Chicago Critics Film Festival 2017: Diary Of A Film Critic
Laura Birnbaum reviews films seen at the 2017 Chicago Critics Film Festival, including The Little Hours, Berlin Syndrome, and La Barracuda.
The red glow from the historic Music Box Theatre sign gleams on car hoods and reflects in the puddles on Southport Avenue. Roars from nearby Wrigley Field echo and dissipate across the urban landscape, and all I can feel is an overwhelming sense of Lester Burnham-level gratitude. People are outside for what feels like the first time in a forever as our annual winter hibernation has come to a close and the warmth from the setting sun beckons us to embrace this May evening in Chicago.

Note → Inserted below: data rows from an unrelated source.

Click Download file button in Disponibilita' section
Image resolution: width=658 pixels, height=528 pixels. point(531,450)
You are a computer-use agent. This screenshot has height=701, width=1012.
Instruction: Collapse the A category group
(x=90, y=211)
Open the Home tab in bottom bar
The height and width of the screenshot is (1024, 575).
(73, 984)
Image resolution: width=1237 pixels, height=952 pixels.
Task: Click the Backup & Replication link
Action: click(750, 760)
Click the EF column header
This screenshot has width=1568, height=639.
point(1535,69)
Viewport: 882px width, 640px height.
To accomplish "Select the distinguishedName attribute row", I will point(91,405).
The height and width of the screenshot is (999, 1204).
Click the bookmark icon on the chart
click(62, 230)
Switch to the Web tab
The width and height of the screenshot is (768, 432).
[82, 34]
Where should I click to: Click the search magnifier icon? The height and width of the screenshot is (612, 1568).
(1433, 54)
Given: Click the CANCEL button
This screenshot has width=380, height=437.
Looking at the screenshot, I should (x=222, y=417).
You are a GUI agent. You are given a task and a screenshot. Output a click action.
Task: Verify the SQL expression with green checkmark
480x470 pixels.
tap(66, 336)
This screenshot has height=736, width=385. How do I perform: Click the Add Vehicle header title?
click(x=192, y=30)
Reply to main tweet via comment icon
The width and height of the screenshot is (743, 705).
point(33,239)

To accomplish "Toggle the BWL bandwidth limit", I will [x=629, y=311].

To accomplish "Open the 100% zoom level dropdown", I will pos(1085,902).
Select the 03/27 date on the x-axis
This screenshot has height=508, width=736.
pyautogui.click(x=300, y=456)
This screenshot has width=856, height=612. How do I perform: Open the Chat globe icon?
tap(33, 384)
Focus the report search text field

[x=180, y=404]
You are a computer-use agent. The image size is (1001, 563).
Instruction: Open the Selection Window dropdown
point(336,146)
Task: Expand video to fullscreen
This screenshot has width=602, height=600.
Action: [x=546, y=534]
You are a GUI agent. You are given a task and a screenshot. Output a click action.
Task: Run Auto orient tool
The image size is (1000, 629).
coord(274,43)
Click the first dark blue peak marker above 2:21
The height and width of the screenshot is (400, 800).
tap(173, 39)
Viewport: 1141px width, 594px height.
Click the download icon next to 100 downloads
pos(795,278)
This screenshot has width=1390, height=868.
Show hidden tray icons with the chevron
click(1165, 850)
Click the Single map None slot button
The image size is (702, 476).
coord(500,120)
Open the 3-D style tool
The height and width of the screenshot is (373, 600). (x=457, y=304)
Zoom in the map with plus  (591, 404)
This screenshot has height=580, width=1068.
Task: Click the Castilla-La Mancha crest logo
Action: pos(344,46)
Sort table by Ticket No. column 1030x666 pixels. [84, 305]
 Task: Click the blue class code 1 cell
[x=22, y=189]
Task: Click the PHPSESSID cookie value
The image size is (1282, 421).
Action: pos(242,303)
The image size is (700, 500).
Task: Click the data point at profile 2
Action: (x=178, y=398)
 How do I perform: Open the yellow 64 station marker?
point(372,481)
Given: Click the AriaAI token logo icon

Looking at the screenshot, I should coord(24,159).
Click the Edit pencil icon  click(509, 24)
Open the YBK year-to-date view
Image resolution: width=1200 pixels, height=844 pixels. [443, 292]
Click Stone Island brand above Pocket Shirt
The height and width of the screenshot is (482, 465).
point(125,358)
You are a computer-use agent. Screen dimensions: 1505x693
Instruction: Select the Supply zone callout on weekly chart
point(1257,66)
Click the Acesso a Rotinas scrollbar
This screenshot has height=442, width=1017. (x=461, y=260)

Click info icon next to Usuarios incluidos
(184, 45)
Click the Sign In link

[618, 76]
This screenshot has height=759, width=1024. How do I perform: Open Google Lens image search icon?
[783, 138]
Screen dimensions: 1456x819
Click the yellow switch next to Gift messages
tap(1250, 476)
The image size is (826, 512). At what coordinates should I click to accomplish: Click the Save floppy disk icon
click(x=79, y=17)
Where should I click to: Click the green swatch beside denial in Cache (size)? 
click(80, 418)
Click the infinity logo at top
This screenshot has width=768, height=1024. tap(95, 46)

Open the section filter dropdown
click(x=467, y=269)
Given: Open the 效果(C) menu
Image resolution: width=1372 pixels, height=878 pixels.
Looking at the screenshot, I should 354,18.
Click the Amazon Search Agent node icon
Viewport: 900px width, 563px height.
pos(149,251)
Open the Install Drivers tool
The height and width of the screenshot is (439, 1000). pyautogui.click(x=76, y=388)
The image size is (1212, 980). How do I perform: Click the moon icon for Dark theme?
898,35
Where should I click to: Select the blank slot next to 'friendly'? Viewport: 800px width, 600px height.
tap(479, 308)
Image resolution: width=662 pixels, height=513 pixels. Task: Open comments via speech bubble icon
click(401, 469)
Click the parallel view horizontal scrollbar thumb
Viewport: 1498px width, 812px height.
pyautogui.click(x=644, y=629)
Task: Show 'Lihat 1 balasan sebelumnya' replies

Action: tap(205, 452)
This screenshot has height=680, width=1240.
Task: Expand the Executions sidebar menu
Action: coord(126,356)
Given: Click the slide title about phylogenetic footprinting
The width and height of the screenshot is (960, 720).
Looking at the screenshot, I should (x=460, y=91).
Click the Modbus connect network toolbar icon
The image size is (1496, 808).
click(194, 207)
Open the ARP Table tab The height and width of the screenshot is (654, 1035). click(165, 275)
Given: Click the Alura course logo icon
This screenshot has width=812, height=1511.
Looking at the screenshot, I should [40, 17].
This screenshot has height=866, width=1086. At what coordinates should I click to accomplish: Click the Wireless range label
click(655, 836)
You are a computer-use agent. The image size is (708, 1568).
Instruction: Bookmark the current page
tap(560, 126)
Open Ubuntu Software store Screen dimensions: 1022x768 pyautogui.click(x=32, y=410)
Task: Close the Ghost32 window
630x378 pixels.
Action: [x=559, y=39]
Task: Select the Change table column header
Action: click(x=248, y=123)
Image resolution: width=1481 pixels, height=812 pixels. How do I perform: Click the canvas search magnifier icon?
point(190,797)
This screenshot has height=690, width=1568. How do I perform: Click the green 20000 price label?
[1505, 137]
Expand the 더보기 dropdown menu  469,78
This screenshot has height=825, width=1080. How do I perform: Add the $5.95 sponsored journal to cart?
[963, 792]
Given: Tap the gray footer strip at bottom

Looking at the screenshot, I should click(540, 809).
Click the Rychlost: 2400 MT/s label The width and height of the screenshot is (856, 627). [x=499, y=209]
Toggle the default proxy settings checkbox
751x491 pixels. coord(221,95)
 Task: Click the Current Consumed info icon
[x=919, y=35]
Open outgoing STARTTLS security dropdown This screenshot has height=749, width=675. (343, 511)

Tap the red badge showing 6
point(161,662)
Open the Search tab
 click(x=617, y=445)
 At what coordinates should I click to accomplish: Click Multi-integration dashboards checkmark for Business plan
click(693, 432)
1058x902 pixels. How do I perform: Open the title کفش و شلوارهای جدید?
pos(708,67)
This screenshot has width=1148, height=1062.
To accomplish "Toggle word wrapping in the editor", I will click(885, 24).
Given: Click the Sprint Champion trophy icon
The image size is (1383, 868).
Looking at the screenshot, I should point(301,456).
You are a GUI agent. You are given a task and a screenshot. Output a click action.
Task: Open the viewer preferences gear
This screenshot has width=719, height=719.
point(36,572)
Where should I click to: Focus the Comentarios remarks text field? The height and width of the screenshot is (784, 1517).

I have been coming to this theater since I was a child. It’s been a Birnbaum family tradition to attend their annual screening of Frank Capra‘s classic, It’s A Wonderful Life. Santa and Music Box organist, Dennis Scott lead the crowd in Christmas Carols as we all sip hot chocolate and collectively hiss when the menacing Mr. Potter appears on screen. It’s an exuberant affair, and Chicagoans know it well.
While this wholesome family tradition is alive and well, my cinephilie inclinations have long since perpetuated my attendance to this marvelous theater during its non-Christmas-themed horror festivals and esoteric docu-short events (among others). Needless to say, if you ever come to the city, The Music Box is the place to be.
The Chicago Critics Film Festival, held at this red-glowing theater, is the only one of its kind; being solely curated by a group of film critics with The Chicago Film Critics Association. The festival features films selected by the association members…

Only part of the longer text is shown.